导入到SQL后,它会弹出,因为其中一个网址中有一个逗号。我的想法是尝试重写URL列以转储TLD之后的所有内容(foo.com/blah,tracking?ref=!superuselessstuff到foo.com)。
同事为PowerShell提出了以下两个代码。第一个工作得很好,但1.7G文件拖动我的系统爬行,它从未完成(运行48小时没有完成)。第二个完成,但使文本更难以使用。救命?
源数据示例:
"Begin Date"|"End Date"|"Time (GMT -05:00)"|"URL"|"CONTENT TYPE"|"URL CATEGORY"|"DESTINATION IP"|"Disposition"|"Policy Name"|"Policy Type"|"Application Type"|"User"|"User Type"
"2013-07-24 05:00 GMT"|"2013-07-25 04:59 GMT"|"1374728377"|"hxxp://mediadownloads.mlb.com/mlbam/2013/06/23/mlbtv_bosdet_28278793_1800K.mp4"|"video/mp4"|"Sports and Recreation"|"165.254.94.168"|"Allow"|"Generics"|"Access"|"Media"|"DOMAIN\gen7@Domain 10.XXX.XXX.XXX"|"[-]"
"2013-07-24 05:00 GMT"|"2013-07-25 04:59 GMT"|"1374728376"|"hxxp://stats.pandora.com/v1?callback=jQuery17102006296486278092_1374683921429&type=promo_box&action=auto_scroll&source=PromoBoxView&listener_id=84313100&_=1374728377192"|"text/javascript"|"Streaming Audio"|"208.85.40.44"|"Allow"|"Generics"|"Access"|"Media"|"DOMAIN\gen7@Domain 10.XXX.XXX.XXX"|"[-]"
"2013-07-24 05:00 GMT"|"2013-07-25 04:59 GMT"|"1374728357"|"hxxp://b.scorecardresearch.com/p?c1=1&c2=3005352&c3=&c4=mlb&c5=02&c6=&c10=&c7=hxxp%3A//wapc.mlb.com/det/play/%3Fcontent_id%3D29083605%26topic_id%3D8878748%26c_id%3Ddet&c8=Video%3A%20Recap%3A%20BOS%203%2C%20DET%2010%20%7C%20MLB.com%20Multimedia&c9=hxxp%3A//detroit.tigers.mlb.com/index.jsp%3Fc_id%3Ddet&rn=0.36919005215168&cv=2.0"|"image/gif"|"Business and Industry"|"207.152.125.91"|"Allow"|"Generics"|"Access"|"-"|"DOMAIN\gen7@Domain 10.XXX.XXX.XXX"|"[-]"

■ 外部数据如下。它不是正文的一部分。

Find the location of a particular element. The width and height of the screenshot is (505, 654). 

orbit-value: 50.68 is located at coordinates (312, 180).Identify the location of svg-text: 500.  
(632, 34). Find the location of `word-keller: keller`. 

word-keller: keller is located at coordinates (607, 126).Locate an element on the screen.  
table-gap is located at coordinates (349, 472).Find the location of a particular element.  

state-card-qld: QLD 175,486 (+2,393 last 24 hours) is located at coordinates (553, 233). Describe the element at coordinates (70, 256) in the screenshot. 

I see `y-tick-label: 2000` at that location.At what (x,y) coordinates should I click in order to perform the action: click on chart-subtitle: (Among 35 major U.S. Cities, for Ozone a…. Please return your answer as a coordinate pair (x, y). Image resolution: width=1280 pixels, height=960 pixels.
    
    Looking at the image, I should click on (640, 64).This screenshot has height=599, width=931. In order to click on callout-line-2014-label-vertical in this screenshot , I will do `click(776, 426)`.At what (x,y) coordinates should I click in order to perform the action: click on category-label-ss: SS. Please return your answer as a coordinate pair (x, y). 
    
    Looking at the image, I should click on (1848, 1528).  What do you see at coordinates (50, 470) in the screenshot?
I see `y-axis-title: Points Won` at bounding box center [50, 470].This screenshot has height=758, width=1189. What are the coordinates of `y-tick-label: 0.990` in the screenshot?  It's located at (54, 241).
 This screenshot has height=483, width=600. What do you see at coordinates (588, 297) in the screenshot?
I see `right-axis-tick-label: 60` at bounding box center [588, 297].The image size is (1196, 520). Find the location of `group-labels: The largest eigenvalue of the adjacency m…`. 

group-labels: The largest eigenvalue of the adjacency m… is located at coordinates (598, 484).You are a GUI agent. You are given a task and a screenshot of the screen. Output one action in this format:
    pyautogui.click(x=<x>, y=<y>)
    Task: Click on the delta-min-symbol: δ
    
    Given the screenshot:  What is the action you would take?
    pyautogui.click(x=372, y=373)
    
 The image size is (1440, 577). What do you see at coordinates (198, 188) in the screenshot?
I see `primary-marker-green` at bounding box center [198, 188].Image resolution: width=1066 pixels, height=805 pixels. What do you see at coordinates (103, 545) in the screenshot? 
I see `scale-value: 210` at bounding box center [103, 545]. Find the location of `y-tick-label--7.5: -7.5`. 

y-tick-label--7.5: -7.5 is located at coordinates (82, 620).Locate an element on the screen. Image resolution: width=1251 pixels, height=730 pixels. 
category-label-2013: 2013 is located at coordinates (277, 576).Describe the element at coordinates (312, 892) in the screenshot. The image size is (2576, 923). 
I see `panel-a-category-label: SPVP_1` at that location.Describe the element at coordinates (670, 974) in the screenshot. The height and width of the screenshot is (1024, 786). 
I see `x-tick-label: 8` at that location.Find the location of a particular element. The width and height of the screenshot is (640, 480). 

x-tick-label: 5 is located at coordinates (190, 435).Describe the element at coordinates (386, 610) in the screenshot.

"2013-07-24 05:00 GMT"|"2013-07-25 04:59 GMT"|"1374728356"|"hxxp://lt150.tritondigital.com/lt?guid=VEQyNX4wMmIzY2FmZi1mMmExLTQ5OWQtODM5NS1kMjE0ZTkwMzMyMTY%3D&yob=1978&gender=M&zip=55421&hasads=0&devcat=WEB&devtype=WEB&cb=13747283558794766"|"text/plain"|"Business and Industry"|"208.92.52.90"|"Allow"|"Generics"|"Access"|"-"|"DOMAIN\GEN1@Domain 10.XXX.XXX.XXX"|"[-]"
"2013-07-24 05:00 GMT"|"2013-07-25 04:59 GMT"|"1374728356"|"""hxxp://an.mlb.com/b/ss/mlbglobal08,mlbtigers/1/H.26/s93606666143392?AQB=1&ndh=1&t=24%2F6%2F2013%2023%3A59%3A17%203%20300&fid=0DDFB0A0676D5241-080519A2C0D076F2&ce=UTF-8&ns=mlb&pageName=Major%20League%20Baseball%3A%20Multimedia%3A%20Video%20Playback%20Page&g=hxxp%3A%2F%2Fwapc.mlb.com%2Fdet%2Fplay%2F%3Fcontent_id%3D29083605%26topic_id%3D8878748%26c_id%3Ddet&cc=USD&events=event2%2Cevent28%2Cevent4&v13=Video%20Playback%20Page&c24=mlbglobal08%2Cmlbtigers&v28=28307515%7CFLASH_1200K_640X360&c49=mlb.mlb.com&v49=mlb.mlb.com&pe=lnk_o&pev1=hxxp%3A%2F%2FmyGenericURL&pev2=VPP%20Game%20Recaps&s=1440x900&c=32&j=1.6&v=Y&k=Y&bw=1440&bh=719&AQE=1"""|"image/gif"|"Sports and Recreation"|"66.235.133.11"|"Allow"|"Generics"|"Access"|"-"|"DOMAIN\gen7@Domain 10.XXX.XXX.XXX"|"[-]"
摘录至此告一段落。